Segment Start: Dataset extract

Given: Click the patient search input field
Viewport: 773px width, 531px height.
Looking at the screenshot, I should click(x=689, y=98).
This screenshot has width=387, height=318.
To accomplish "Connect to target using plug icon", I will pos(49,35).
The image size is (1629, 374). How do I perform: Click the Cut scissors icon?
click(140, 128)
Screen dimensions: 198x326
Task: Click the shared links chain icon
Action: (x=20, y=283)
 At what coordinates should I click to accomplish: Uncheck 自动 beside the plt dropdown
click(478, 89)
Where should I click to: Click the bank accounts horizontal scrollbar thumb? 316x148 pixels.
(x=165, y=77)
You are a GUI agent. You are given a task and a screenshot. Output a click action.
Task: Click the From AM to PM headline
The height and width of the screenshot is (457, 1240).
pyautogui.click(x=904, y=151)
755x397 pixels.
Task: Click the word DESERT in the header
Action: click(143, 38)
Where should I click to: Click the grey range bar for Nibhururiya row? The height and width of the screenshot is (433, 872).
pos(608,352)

Segment End: Dataset extract

Which lines run from the one containing "Where should I click to: Click the bank" to the end of the data? Output them exactly, with nothing added.

◆ Exercise output
Where should I click to: Click the bank accounts horizontal scrollbar thumb? 316x148 pixels.
(x=165, y=77)
You are a GUI agent. You are given a task and a screenshot. Output a click action.
Task: Click the From AM to PM headline
The height and width of the screenshot is (457, 1240).
pyautogui.click(x=904, y=151)
755x397 pixels.
Task: Click the word DESERT in the header
Action: click(143, 38)
Where should I click to: Click the grey range bar for Nibhururiya row? The height and width of the screenshot is (433, 872).
pos(608,352)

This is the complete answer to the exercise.